The task: If a line below contains the string "agent", return that line.

Screenshot grounding data:
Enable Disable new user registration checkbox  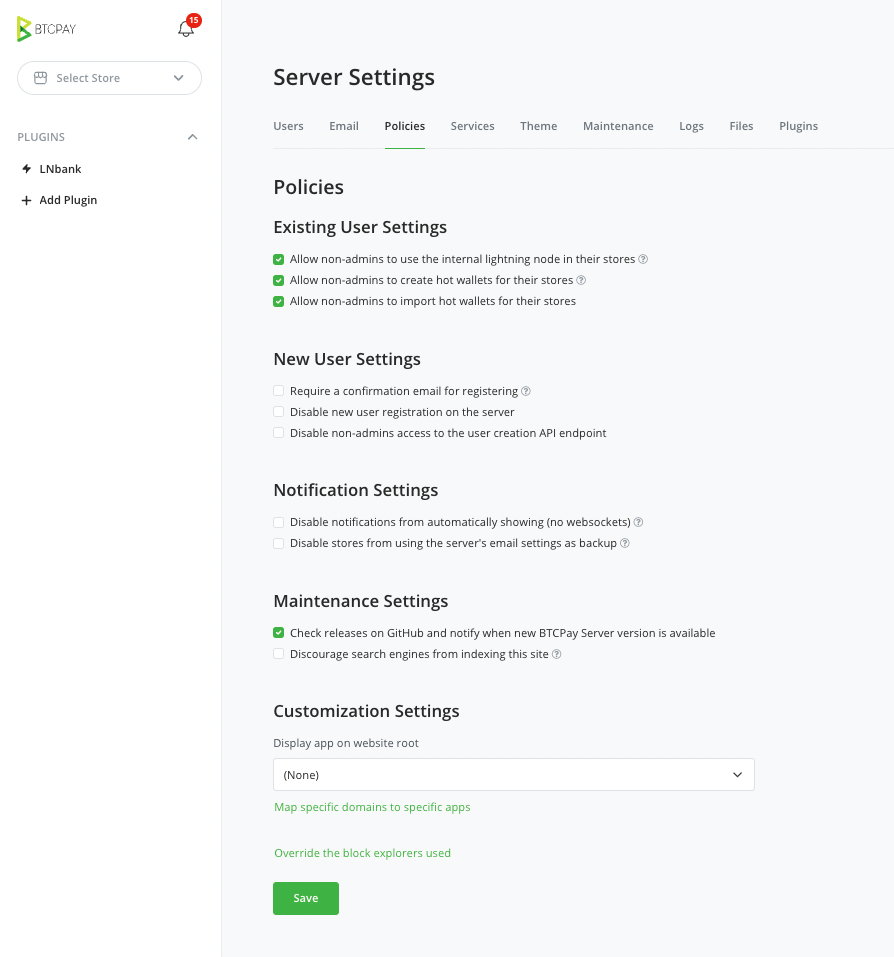point(278,412)
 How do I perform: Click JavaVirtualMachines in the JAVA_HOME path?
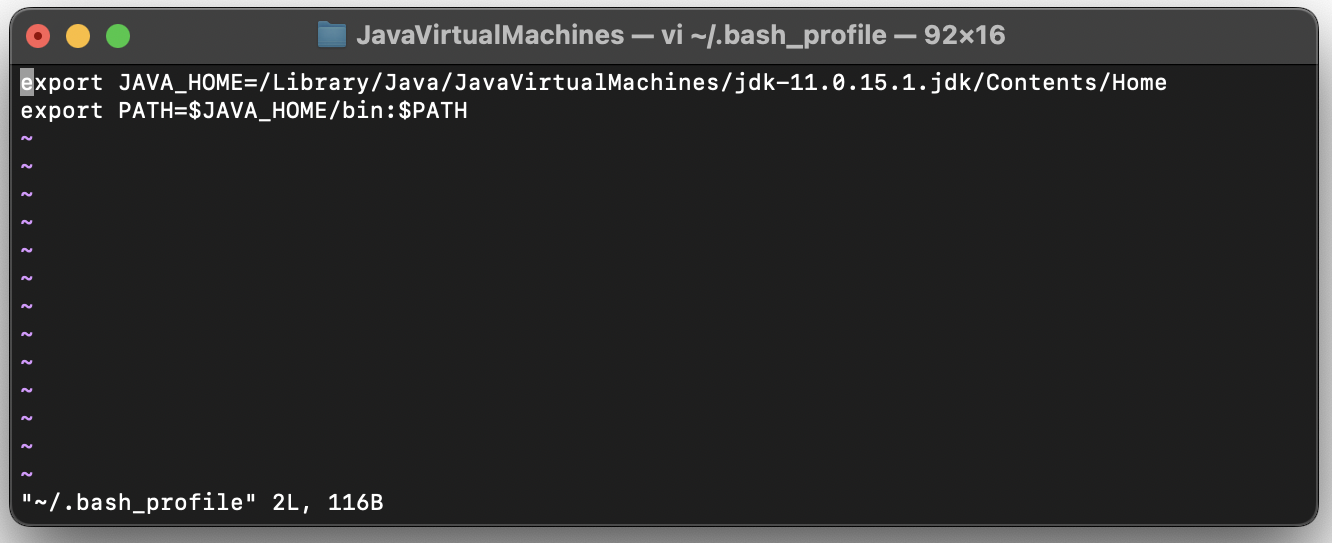(586, 82)
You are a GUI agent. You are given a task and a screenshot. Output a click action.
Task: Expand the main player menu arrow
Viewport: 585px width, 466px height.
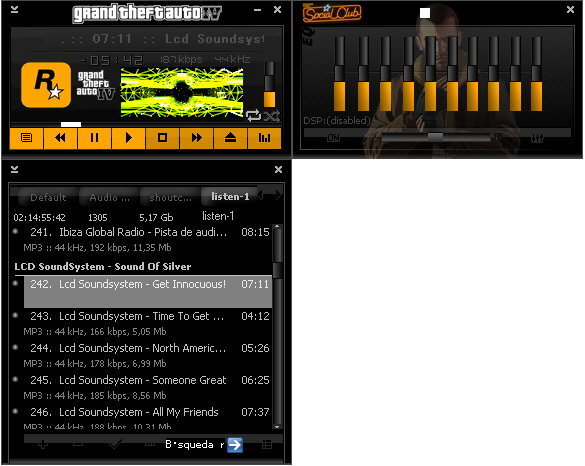[14, 9]
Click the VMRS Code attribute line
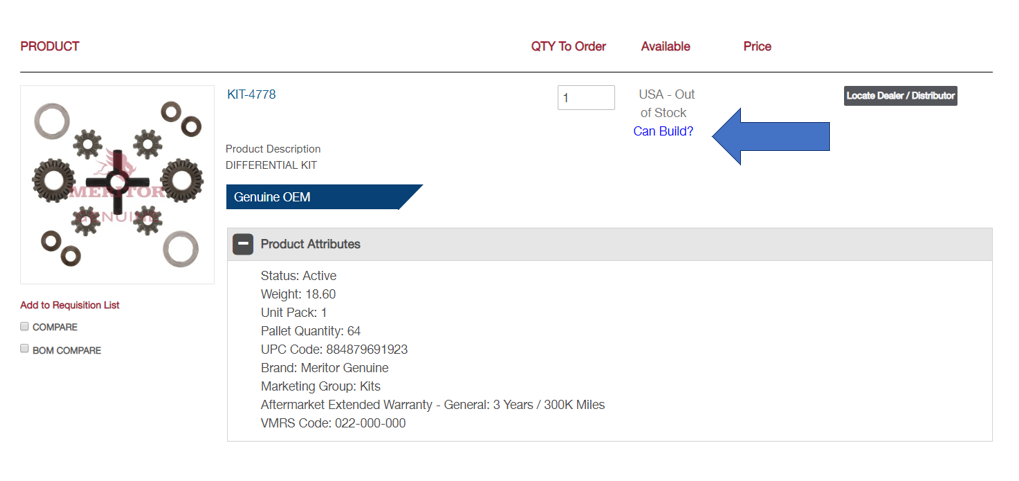 click(x=333, y=423)
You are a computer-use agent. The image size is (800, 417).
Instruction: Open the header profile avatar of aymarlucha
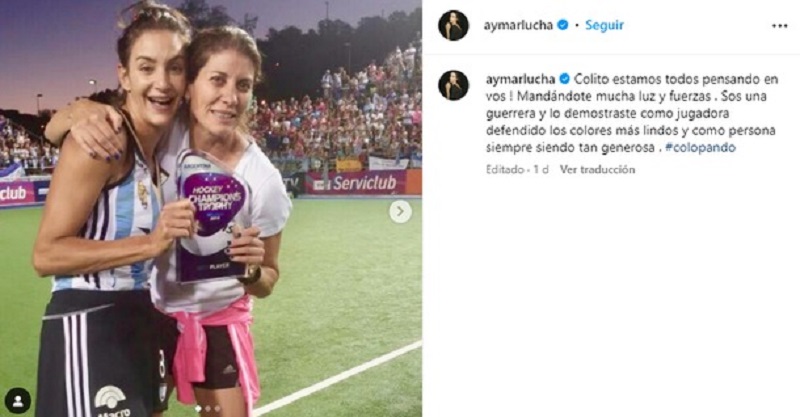pyautogui.click(x=453, y=25)
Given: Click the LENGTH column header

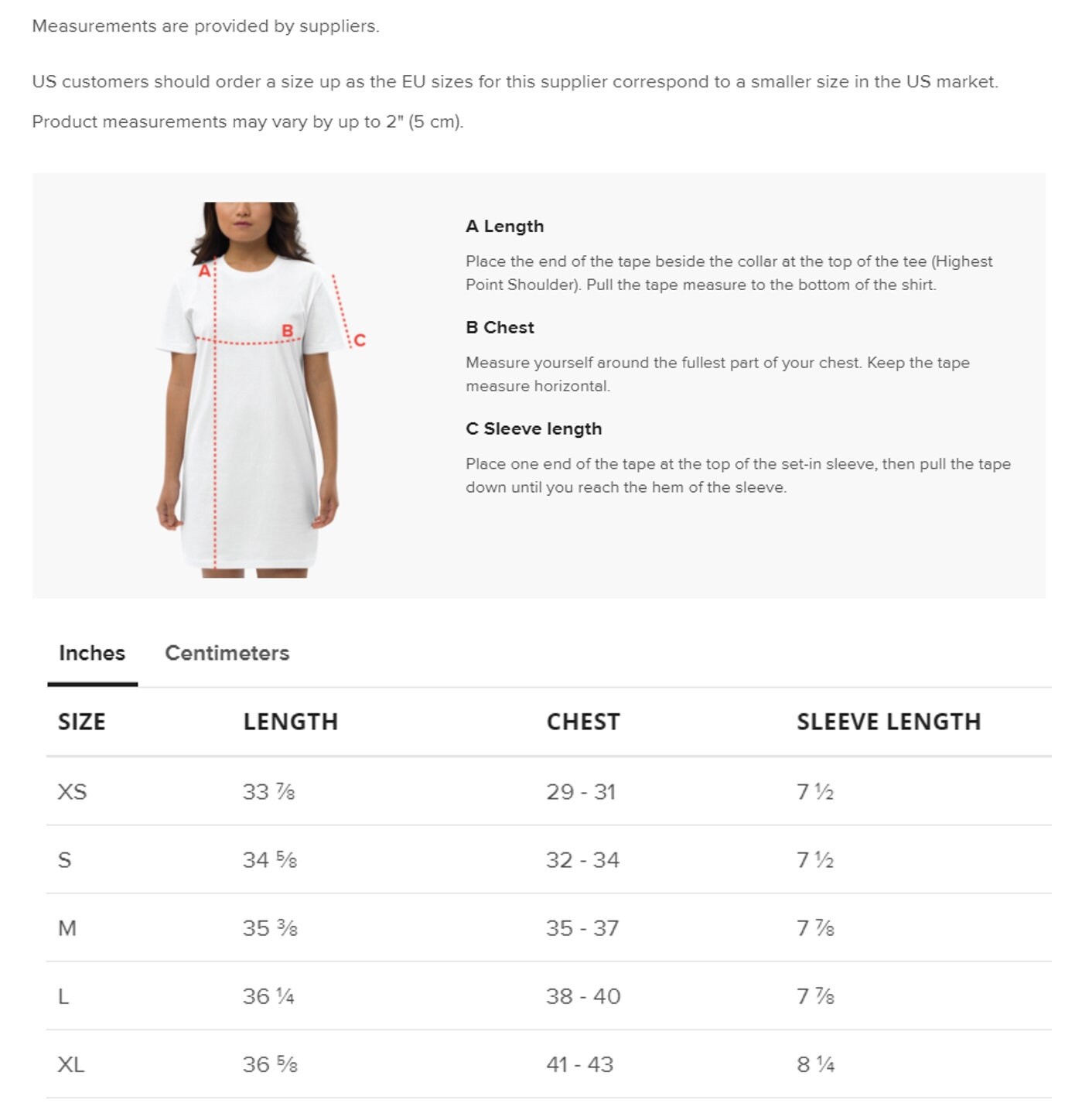Looking at the screenshot, I should coord(291,722).
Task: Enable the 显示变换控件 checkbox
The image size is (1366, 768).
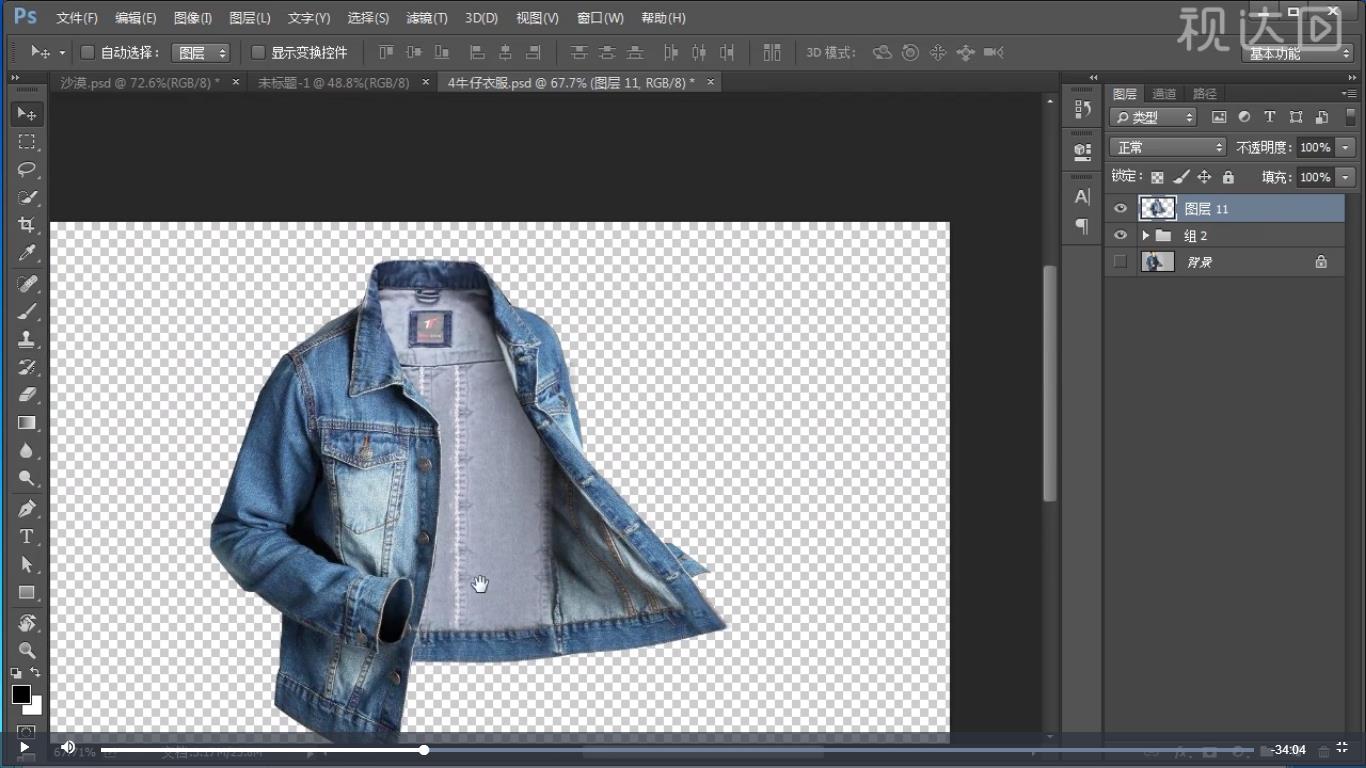Action: point(258,52)
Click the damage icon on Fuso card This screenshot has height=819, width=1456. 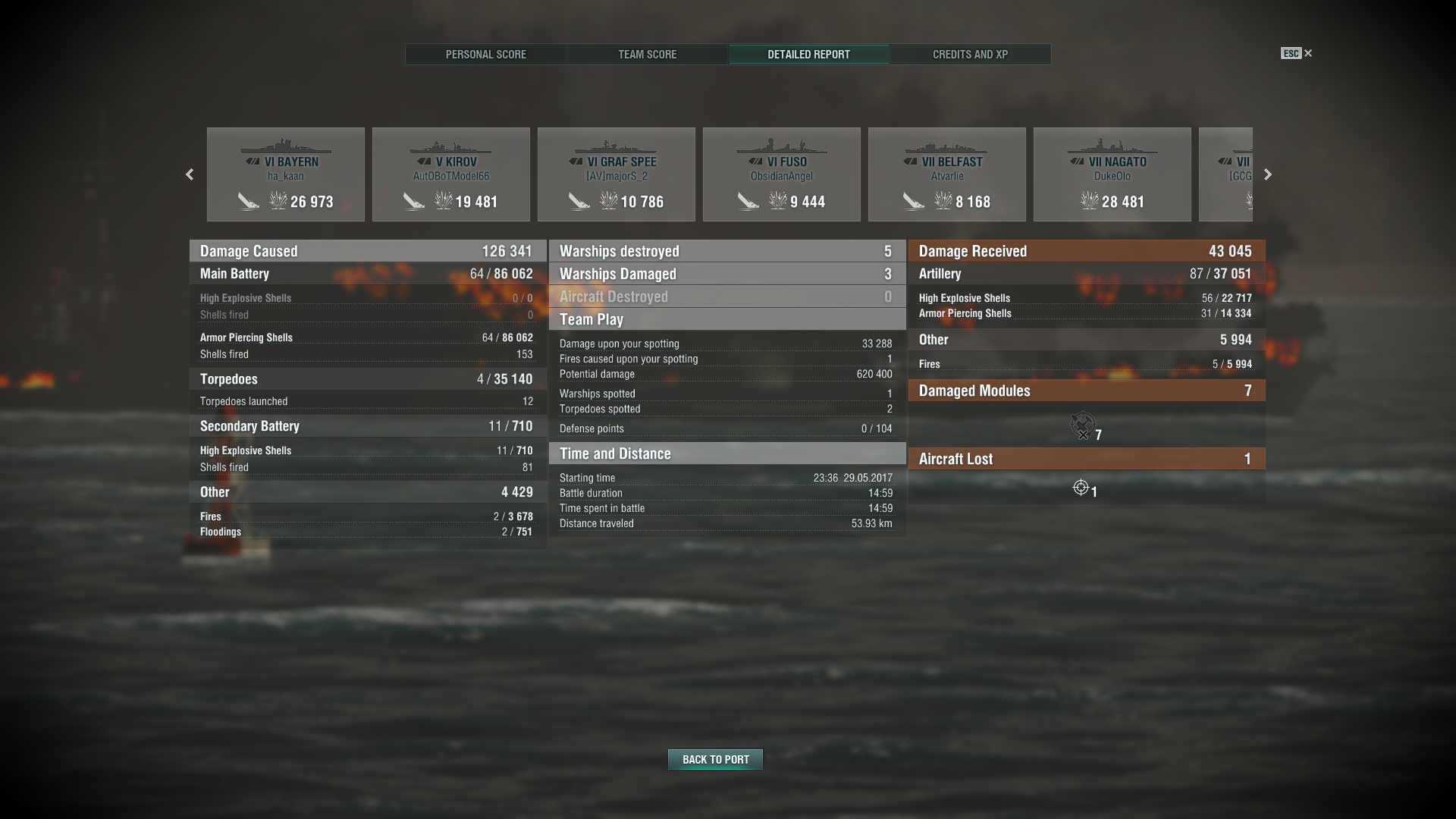click(x=778, y=200)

Written answer:
You are a GUI agent. You are given a task and a screenshot. Output a click action.
You are a computer-use agent. The image size is (800, 417).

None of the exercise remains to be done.